爆発力と抒情性を兼ね備え、第3楽章のオーボエやクラリネットのソロの哀切さの表出も見事だが、ここは高関が奏者に任せている部分が多いように見えた。
第3楽章は哀歌と解釈される場合も多いが、曲調から勘案するに鎮魂歌と考えた方が自然なように思える。ショスタコーヴィチの生きた時代はスターリンによる粛清の嵐が吹き荒れており、無辜の民が数多く命を落としていた。ショスタコーヴィチの知り合いも、一人また一人と消えていったが、故人を犠牲者として偲ぶことさえ罪と見なされかねない時代であった。
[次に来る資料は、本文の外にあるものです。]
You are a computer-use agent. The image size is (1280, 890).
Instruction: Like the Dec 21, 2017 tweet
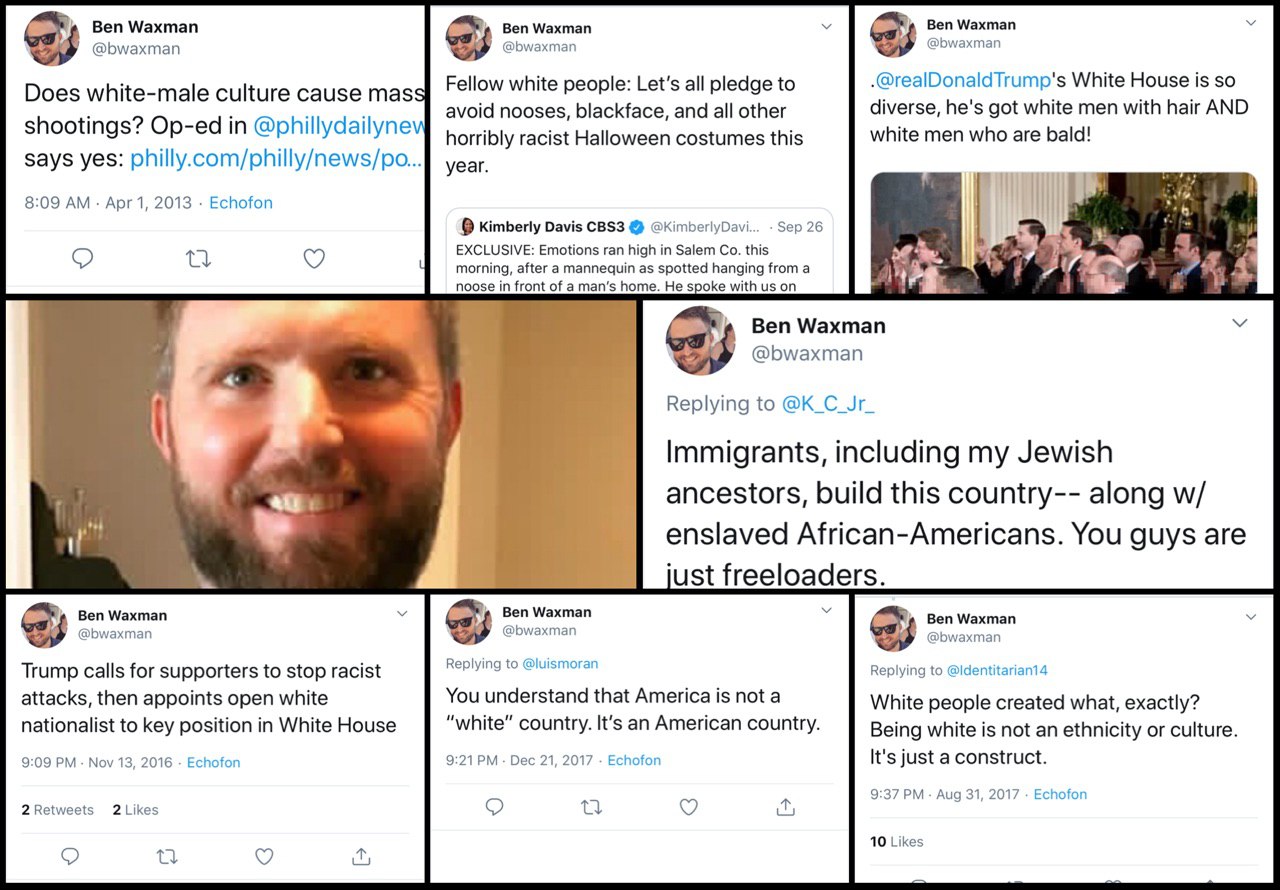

ショスタコーヴィチは第4楽章のインパクトによって印象に残りにくくなるこの楽章に鎮魂の意を込めたのだろうか。
その第4楽章は、「皮相なまでの凱歌」と呼ばれる行進曲である。今では偽書であるとされているソロモン・ヴォルコフの『ショスタコーヴィチの証言』で、第4楽章について「強制された喜び」であると、ショスタコーヴィチは語ったとされる。ただ、ラストの展開を見ると、勝利と見なすことすら疑わしく、ショスタコーヴィチが本当は何を込めたのか分からなくなってくる。
メッセージを一つの演奏の印象から読み解くのは危険であるため、それ以上には踏み込まないが、高関と京響の演奏は、この曲の異様さを十分に炙り出していた。
「交響曲としては20世紀最大のヒット作」と言われるショスタコーヴィチの交響曲第5番。ショスタコーヴィチの他の作品の多くが聴けるようになった今では、交響曲第5番をショスタコーヴィチの最高傑作と見なす向きは減りつつあるが、それでも特別な楽曲であることに違いはなく、ショスタコーヴィチがこの曲に込めた謎に挑む人は今後も絶えないであろう。
充実した響きを堪能したコンサートであった。